DETROIT — Faced with competition from cheaper automakers, Ford Motor Co. is shifting its electric-vehicle strategy, focusing on making two new electric pickups and a new cargo van. The company says all of the vehicles will cost less, have longer ranges and be profitable before taxes within a year of hitting showrooms.
Ford, which is losing millions on its current electric vehicles, has given few details about the new products. But the automaker said production of its next-generation full-size electric pickup in Tennessee would be delayed by 18 months, until 2027.
The company also says it will not build a fully electric three-row SUV due to the high cost of batteries, but will instead focus on making those vehicles as gasoline-electric hybrids.
The other new pickup will be a midsize, based on new components developed by a small team in California. It will also go on sale in 2027. Production of the unspecified pickup will begin at an assembly plant west of Cleveland in 2026.
The changes will require Ford to write down $400 million of its current assets for large electric SUVs, and it also expects additional spending of up to $1.5 billion.
“We are committed to creating long-term value by building a competitive and profitable business,” Chief Financial Officer John Lawler said in a statement.
The company also announced that it would reduce its investment spending on electric vehicles. It will now devote 30% of its annual investment budget to their development, instead of the current 40%.
Ford, which has long talked about making profitable electric vehicles, lost $2.46 billion in the segment in the first half of the year, dragging down profits at its gasoline and commercial units.
The company said in a statement that the global electric vehicle market is evolving rapidly and needs to evolve to compete with Chinese automakers that have lower production and engineering costs. At the same time, current buyers are more cost-conscious than early adopters, and automakers are introducing more electric vehicles.
“These dynamics underscore the need for a globally competitive cost structure while being selective across customer and product segments to ensure profitable growth and capital efficiency,” the company said.
Ford also said it will build more commercial and consumer vehicles based on new, more affordable electric vehicles. More details will be revealed at an event in the first half of next year.

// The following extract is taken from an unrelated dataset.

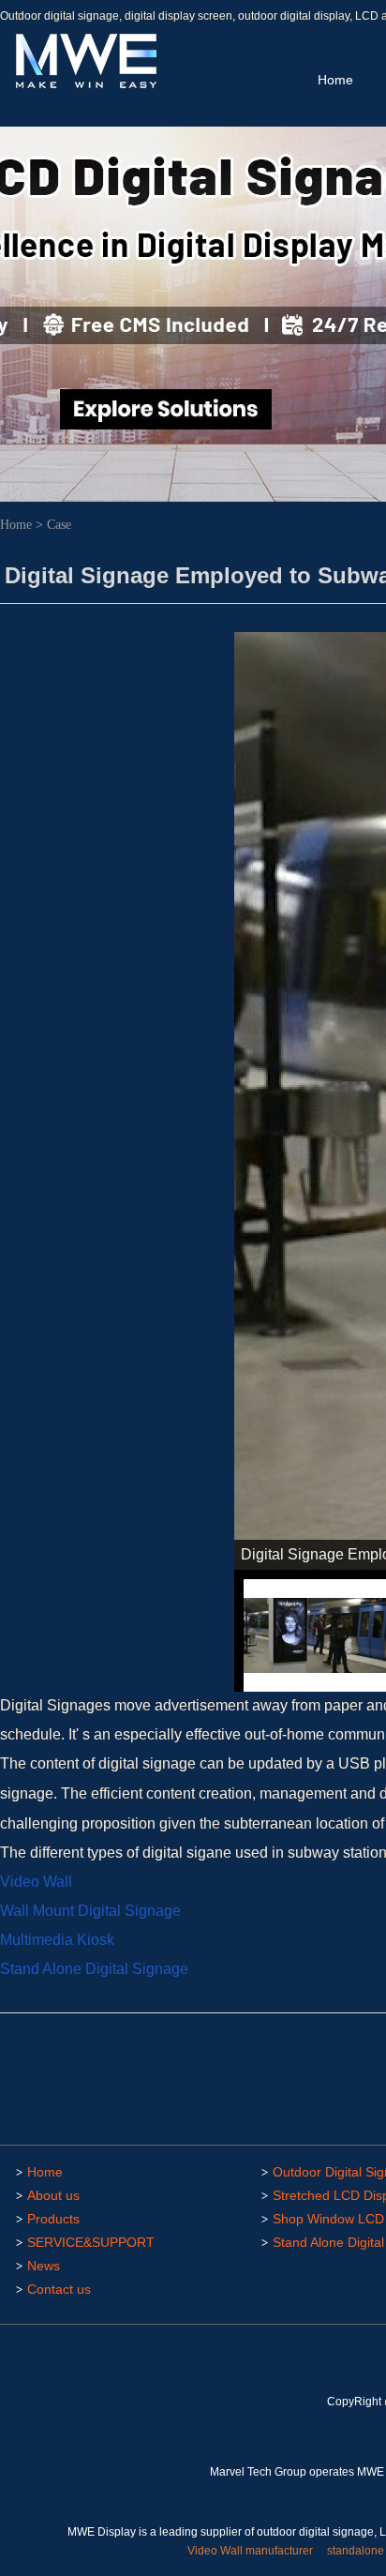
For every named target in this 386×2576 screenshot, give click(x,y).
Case (59, 525)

Sales of electric vehicles in the United States, Ford’s most profitable market, continue to grow but have slowed as more pragmatic consumers worry about range and the ability to charge their vehicles on the go. Market leader Tesla Inc. has cut prices, forcing others to follow suit.
U.S. electric vehicle sales rose about 7% in the first half of the year to 599,134 units, Motorintelligence.com reported. Electric vehicles accounted for 7.6% of the U.S. new vehicle market, about the same percentage as last year as a whole. Leases, which include federal tax credits, helped boost sales.
Sales of gasoline-electric hybrid vehicles jumped 35.3% from January to June to 715,768 units, eclipsing sales of electric vehicles.
That’s part of the reason Ford has shifted its strategy to hybrids in its full-size SUVs. Hybrids, the company has said, have similar profitability to gasoline-powered vehicles, something Ford will continue to develop.
Ford shares rose 1.5% in premarket trading Wednesday.